-- DATASET RECORDS follows --

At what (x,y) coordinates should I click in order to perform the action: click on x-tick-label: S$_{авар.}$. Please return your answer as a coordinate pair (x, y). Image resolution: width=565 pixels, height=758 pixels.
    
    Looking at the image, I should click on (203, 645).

-- DATASET RECORDS concluded --
-- DATASET RECORDS follows --

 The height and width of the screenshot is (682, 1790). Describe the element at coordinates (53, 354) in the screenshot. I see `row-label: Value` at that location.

-- DATASET RECORDS concluded --
-- DATASET RECORDS follows --

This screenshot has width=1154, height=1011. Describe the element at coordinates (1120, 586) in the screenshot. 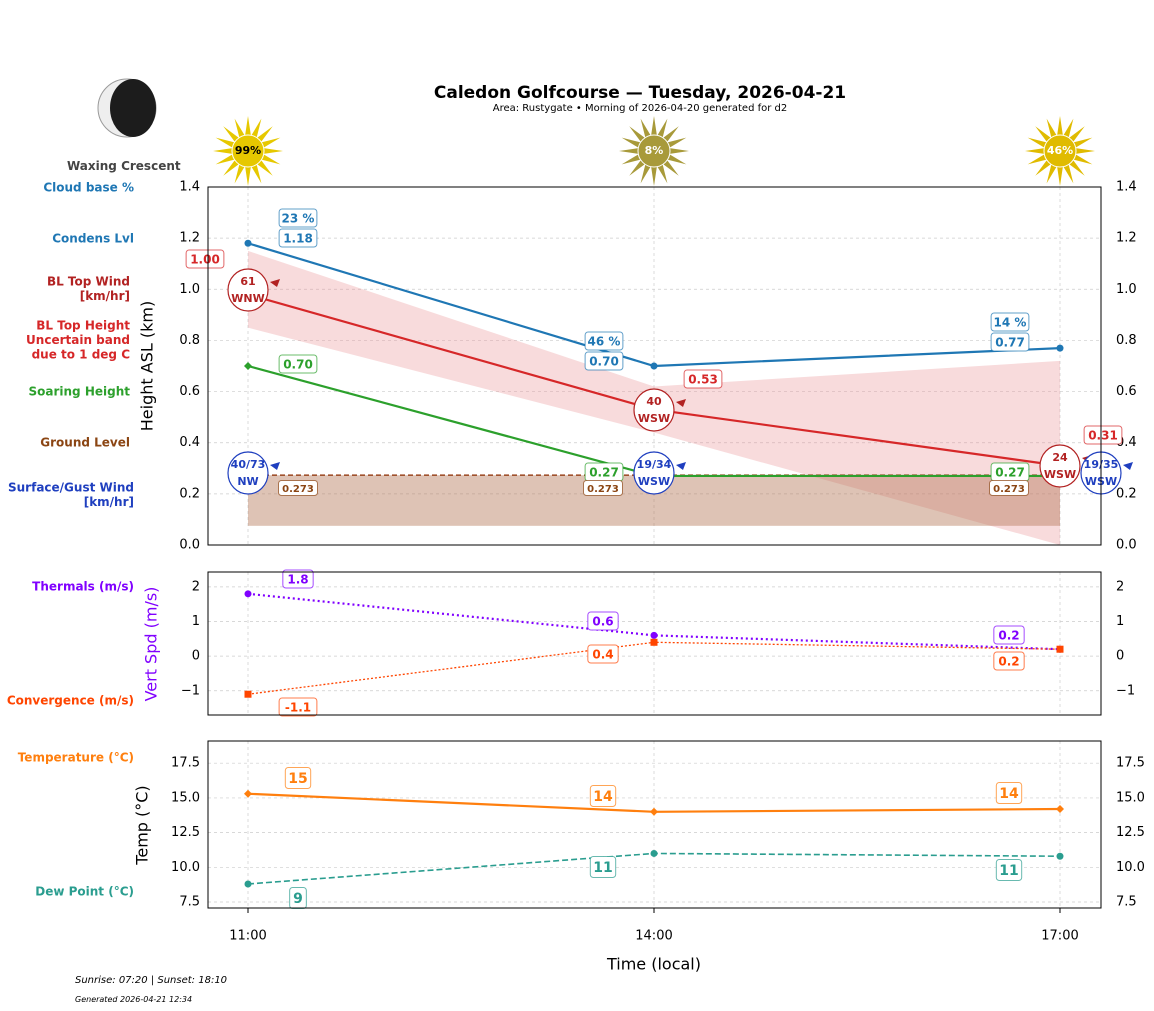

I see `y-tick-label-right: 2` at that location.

-- DATASET RECORDS concluded --

EXERCISE REQUIREMENTS. Print the lines of the items starting at the line that contains "At what (x,y)" and ending at the line that contains "Looking at the", without any change.

EXERCISE ANSWER.
At what (x,y) coordinates should I click in order to perform the action: click on x-tick-label: S$_{авар.}$. Please return your answer as a coordinate pair (x, y). Image resolution: width=565 pixels, height=758 pixels.
    
    Looking at the image, I should click on (203, 645).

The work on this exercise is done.